MADDE 9- (1) Bu Kanunun ilgili maddelerindeki başvuru ve ödeme süresine ilişkin hükümler saklı kalmak kaydıyla bu Kanun hükümlerinden yararlanmak isteyen borçluların;

a) 31/5/2023 tarihine kadar (bu tarih dâhil) ilgili idareye başvuruda bulunmaları,

b) Hazine ve Maliye Bakanlığına, Ticaret Bakanlığına, Sosyal Güvenlik Kurumuna, il özel idarelerine, belediyelere ve YİKOB’lara bağlı tahsil dairelerine ödenecek tutarların ilk taksitini 30/6/2023 tarihine kadar (bu tarih dâhil), diğer taksitlerini ise bu tarihi takip eden aylık dönemler hâlinde azami kırk sekiz eşit taksitte ödemeleri,

şarttır.

(2) Başvuru ve taksit ödeme sürelerinin son gününün resmî tatile rastlaması hâlinde süre, tatili izleyen ilk iş günü mesai saati sonunda biter.

(3) Bu Kanun hükümlerine göre hesaplanan tutarlar peşin veya taksitler hâlinde ödenebilir.

a) Hesaplanan tutarların tamamının ilk taksit ödeme süresi içinde peşin olarak ödenmesi hâlinde katsayı uygulanmaz ve,

1) Fer’i alacaklar yerine Yİ-ÜFE aylık değişim oranları esas alınarak hesaplanacak tutarların (bu Kanunun 4 üncü maddesine göre hesaplanan gecikme faizi dâhil) %90’ının tahsilinden vazgeçilir.

2) Bu Kanunun 1 inci maddesinin birinci fıkrasının (a) bendinin (2) numaralı alt bendi ile (d) bendinin (1) numaralı alt bendi kapsamında olan idari para cezalarından %25 indirim yapılır.

3) Yapılandırma sonucu ödenecek alacağın sadece fer’i alacaktan ibaret olması hâlinde fer’i alacak yerine Yİ-ÜFE aylık değişim oranları esas alınarak hesaplanacak tutardan (bu Kanunun 7 nci maddesinin dördüncü fıkrası kapsamındaki alacaklar hariç) %50 indirim yapılır.

b) Hesaplanan tutarların taksitle ödenmek istenmesi hâlinde, ilgili maddelerde yer alan hükümler saklı kalmak şartıyla borçluların başvuru sırasında on iki, on sekiz, yirmi dört, otuz altı veya kırk sekiz eşit taksitte ödeme seçeneklerinden birini tercih etmeleri şarttır.
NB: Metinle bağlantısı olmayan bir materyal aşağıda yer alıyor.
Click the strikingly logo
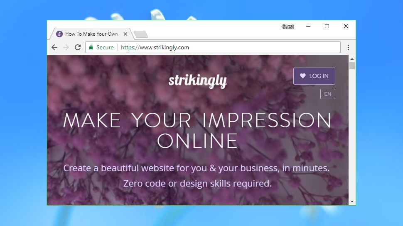 198,81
Tercih edilen taksit süresinden daha uzun bir sürede ödeme yapılamaz.

c) Hesaplanan tutarların taksitle yapılacak ödemelerinde ilgili maddelere göre belirlenen tutar;

1) On iki eşit taksit için (1,09),

2) On sekiz eşit taksit için (1,135),

3) Yirmi dört eşit taksit için (1,18),

4) Otuz altı eşit taksit için (1,27),

5) Kırk sekiz eşit taksit için (1,36),

katsayısı ile çarpılır ve bulunan tutar taksit sayısına bölünmek suretiyle aylık dönemler hâlinde ödenecek taksit tutarı hesaplanır. Bu Kanun hükümlerinden yararlanmak üzere başvuruda bulunan borçlulara tercih ettikleri taksit süresine uygun ödeme planı verilir. Ancak, tercih edilen süreden daha kısa sürede ödeme yapılması hâlinde ödenecek tutar ilgili katsayıya göre düzeltilir.

ç) Bu Kanun kapsamında ödenmesi gereken tutarlar; Gençlik ve Spor Bakanlığı, Türkiye Futbol Federasyonu ve bağımsız spor federasyonlarına tescil edilmiş olan ve Türkiye’de sportif alanda faaliyette bulunan spor kulüplerince aylık dönemler hâlinde azami yüz yirmi eşit taksitte ödenebilir.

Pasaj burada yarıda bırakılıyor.